| Text to read |
Australian businessman, art collector and philanthropist

Patrick Corrigan, AM (born 9 September 1932), is an Australian businessman, art collector and philanthropist.

== Early life ==
Corrigan was born at Hangkow (now Hankou, part of the city of Wuhan), central China.

Corrigan and his mother were granted a travel permit and left mainland China ahead of his father aboard the SS Fausang, which was captured in the Battle of Hong Kong on 8 December 1941, the same day as the attack on Pearl Harbor. Corrigan and his mother subsequently spent four years in the Stanley Internment Camp during the Japanese occupation of Hong Kong. Corrigan has reflected on his life at this time: the movie ‘Empire of the Sun' almost duplicates my life in the camp. I was the same age as the boy … and we did things that you see in 'Empire of the Sun' … we used to go under the barbed wire and steal vegetables from the Japanese vegetable garden and come back … it's just amazing, it's like watching yourself when you watch that movie.

After the Japanese surrender in 1945, they were liberated by Australian Navy minesweeper personnel. Corrigan's father had also been interred in a POW camp on mainland China, near Beijing, and was liberated after the surrender.

== Business career ==
Corrigan left school in 1948 at the age of fifteen to work for a Unilever subsidiary where he was employed as a junior clerk in a freight subdivision. In a 2012 interview Corrigan reflected that he's "been stuck with it ever since".

In 1955 Corrigan became general manager of the Sydney customs brokering firm J N Campbell Customs Pty Ltd. He remained with the company until 1967, when he established his own freight forwarding and clearance company, Corrigan's Customs Agency Pty Ltd for a $2 registration fee and a $1,000 bank loan.

In the early years, Corrigan's freight forwarding and clearance companies specialised in shipping fashion, textiles and auxiliary machinery for clients such as Kolotex Pty Ltd, Hilton Pty Ltd and Mark Foys Ltd.

In 1970 it was reported in the press that Corrigan successfully imported the largest ever painting to Australia – American Dream, an 80 x 18 ft work by Brett Whiteley weighing 2.5 tons – for exhibition at Bonython Gallery. In 1970 he also co-founded the firm Express Livestock Pty Ltd, which specialised exclusively in animal cargo.

Corrigan's Express was sold to the British conglomerate Mitchell Cotts & Co Ltd in 1972 and Corrigan remained as chairman until 1983, when he was recruited to establish the local arm of Swiss company, Panalpina, which specialised in forwarding and logistics services. In 1987 Panalpina became the number one IATA accredited agent in NSW.

In 1988, Corrigan founded a new company, Pace Express, and became its executive chairman. In its first year the company achieved the top ranking for export freight forwarding by the IATA, which stemmed from its logistics initiatives in the fresh fruit market. In 1989 the company won the Governor of Victoria Export Awards for significant achievement by a new exporter, and was also named the Exporter of the Year for Transport and Associated Services in the Export Council of Australia's Premier's NSW Export Awards. This was the first time any company had won both major awards in one year and the first time a freight forwarder had won either.

In 1993 Pace Express was acknowledged by the IATA as being the first Australian agent to receive a settlement of more than $2 million for freight forwarding billing in a single month. In 1994 Pace Express was acquired by the American company Air Express International and Corrigan was appointed as director.

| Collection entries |
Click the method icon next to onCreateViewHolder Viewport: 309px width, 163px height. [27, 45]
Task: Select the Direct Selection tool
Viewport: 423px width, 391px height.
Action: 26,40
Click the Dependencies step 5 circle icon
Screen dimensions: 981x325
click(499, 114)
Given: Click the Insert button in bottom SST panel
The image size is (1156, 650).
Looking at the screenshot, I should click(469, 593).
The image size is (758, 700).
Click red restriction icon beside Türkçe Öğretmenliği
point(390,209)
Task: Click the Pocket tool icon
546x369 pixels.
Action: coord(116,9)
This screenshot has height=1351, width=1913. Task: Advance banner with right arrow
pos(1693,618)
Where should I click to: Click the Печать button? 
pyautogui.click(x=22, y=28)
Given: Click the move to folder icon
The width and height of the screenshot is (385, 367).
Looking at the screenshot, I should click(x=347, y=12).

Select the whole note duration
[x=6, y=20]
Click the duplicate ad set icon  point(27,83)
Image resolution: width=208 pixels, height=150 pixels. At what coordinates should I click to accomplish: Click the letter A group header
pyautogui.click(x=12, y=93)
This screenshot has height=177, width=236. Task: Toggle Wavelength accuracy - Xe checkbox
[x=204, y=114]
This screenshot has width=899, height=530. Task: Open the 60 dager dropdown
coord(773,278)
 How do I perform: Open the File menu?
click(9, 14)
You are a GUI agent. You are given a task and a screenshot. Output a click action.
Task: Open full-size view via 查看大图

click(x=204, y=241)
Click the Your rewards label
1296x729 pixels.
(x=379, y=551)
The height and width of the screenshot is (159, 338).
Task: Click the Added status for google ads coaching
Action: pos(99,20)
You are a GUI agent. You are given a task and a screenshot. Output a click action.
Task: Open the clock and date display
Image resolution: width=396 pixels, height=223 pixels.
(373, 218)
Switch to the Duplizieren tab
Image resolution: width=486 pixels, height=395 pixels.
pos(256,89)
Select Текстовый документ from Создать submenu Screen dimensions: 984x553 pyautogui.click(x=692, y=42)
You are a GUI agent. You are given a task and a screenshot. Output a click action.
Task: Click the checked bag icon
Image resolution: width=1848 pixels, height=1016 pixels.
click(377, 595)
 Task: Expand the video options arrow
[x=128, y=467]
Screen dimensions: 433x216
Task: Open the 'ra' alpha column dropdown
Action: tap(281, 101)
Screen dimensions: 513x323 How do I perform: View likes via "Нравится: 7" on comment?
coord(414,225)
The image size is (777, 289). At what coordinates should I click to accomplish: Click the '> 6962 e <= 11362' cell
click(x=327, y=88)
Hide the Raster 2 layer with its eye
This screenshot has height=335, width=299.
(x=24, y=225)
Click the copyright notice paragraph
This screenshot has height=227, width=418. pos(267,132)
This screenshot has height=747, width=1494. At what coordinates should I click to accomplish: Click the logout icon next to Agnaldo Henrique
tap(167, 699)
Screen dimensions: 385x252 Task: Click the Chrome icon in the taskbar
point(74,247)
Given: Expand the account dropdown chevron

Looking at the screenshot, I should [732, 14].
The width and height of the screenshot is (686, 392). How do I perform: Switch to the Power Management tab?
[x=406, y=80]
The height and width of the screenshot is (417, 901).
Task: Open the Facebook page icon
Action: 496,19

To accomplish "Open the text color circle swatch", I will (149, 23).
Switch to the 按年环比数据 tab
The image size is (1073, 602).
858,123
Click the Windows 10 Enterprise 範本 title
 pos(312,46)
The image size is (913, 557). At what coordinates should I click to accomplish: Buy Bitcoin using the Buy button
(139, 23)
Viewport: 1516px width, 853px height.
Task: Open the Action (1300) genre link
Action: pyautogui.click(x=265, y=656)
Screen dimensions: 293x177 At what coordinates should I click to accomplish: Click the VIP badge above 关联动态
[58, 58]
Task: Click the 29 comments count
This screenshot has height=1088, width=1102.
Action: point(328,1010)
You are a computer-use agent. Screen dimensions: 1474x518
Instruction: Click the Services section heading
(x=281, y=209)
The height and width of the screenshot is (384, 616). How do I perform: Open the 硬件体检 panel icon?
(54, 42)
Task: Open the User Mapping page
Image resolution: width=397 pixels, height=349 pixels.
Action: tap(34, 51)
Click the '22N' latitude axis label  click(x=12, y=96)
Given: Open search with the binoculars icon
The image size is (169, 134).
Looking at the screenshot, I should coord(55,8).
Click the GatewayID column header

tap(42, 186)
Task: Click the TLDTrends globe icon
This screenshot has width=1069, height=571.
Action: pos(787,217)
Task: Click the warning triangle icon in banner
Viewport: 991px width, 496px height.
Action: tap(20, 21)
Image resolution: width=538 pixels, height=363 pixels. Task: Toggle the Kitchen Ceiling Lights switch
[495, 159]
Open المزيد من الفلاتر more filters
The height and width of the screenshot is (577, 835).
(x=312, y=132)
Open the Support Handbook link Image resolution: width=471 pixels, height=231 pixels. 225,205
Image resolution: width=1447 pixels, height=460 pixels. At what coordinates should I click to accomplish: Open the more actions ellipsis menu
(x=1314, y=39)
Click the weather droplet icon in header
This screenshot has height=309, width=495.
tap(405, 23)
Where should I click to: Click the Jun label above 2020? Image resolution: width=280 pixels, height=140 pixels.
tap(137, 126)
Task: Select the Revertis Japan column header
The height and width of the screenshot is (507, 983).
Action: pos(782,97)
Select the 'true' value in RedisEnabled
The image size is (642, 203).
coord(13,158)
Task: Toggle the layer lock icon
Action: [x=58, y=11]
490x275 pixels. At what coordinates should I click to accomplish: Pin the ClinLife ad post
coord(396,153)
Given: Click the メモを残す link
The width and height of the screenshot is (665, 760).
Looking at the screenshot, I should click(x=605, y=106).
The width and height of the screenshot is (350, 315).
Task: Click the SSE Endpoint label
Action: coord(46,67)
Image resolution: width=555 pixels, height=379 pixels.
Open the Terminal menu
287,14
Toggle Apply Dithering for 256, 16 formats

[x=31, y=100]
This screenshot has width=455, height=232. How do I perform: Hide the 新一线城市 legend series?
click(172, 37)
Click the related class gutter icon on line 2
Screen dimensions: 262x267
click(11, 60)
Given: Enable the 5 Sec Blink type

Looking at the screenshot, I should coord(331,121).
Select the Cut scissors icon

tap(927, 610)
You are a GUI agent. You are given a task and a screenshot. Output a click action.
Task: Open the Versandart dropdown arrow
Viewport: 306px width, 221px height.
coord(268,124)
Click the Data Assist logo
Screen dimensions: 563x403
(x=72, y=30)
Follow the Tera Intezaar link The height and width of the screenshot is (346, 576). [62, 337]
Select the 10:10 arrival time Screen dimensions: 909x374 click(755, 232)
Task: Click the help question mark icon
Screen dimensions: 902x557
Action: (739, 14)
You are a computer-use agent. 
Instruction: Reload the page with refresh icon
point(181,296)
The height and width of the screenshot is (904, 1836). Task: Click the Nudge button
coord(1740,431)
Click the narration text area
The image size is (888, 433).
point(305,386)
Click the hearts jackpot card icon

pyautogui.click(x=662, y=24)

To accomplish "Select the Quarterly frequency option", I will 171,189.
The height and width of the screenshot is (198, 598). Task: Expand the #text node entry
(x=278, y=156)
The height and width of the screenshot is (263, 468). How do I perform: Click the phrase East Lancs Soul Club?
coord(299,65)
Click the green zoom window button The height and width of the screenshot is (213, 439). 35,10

| Exercise set |
a - According to the Patrick Corrigan biography, in what year did Corrigan found Pace Express?
b - Please carry on the Patrick Corrigan biography from its last sentence.
The rows have no part in this work.

| Exercise responses |
a - 1988

b -
In 1998 Corrigan joined VIP Airfreight as chairman, a company that made its mark specialising in handling perishables. In 2000 Corrigan was awarded the Export Council of Australia's prestigious Export Hero award.

Corrigan was chairman and co-owner of Century Freight (2006–2009). Corrigan is chairman of UBI Logistics, which was established in 2009, and holds two public company non-executive directorships: Flagship Investments Ltd and Global Masters Fund Ltd.

=== Other business interests ===
From 1987 to 2002 Corrigan was a director and partner in Woollahra Art Removals, which was acquired by International Art Services. Corrigan is chairman of Corrigan's Art Express, a division of UBI Logistics.

In 2012 he acquired Better Read Than Dead, a large independent bookstore in Sydney's vibrant multi-cultural neighbourhood of Newtown, for which he is co-director.

== Collecting activities ==

=== Books ===
Corrigan began to seriously acquire works of art in the early 1970s and by late that decade Corrigan's collecting was supported by a scholarly Australian art book collection. Corrigan's art book collection was sold to James Hardie Industries in 1979, and he remained a consultant to the collection for the next nine years. It became the core of a donation to the State Library of Queensland in 1988, and is now known as The Australian Art Research Collection, one of four collections that comprise The Australian Library of Art. The Australian Art Research Collection has been described as "Australia's definitive fine arts collection".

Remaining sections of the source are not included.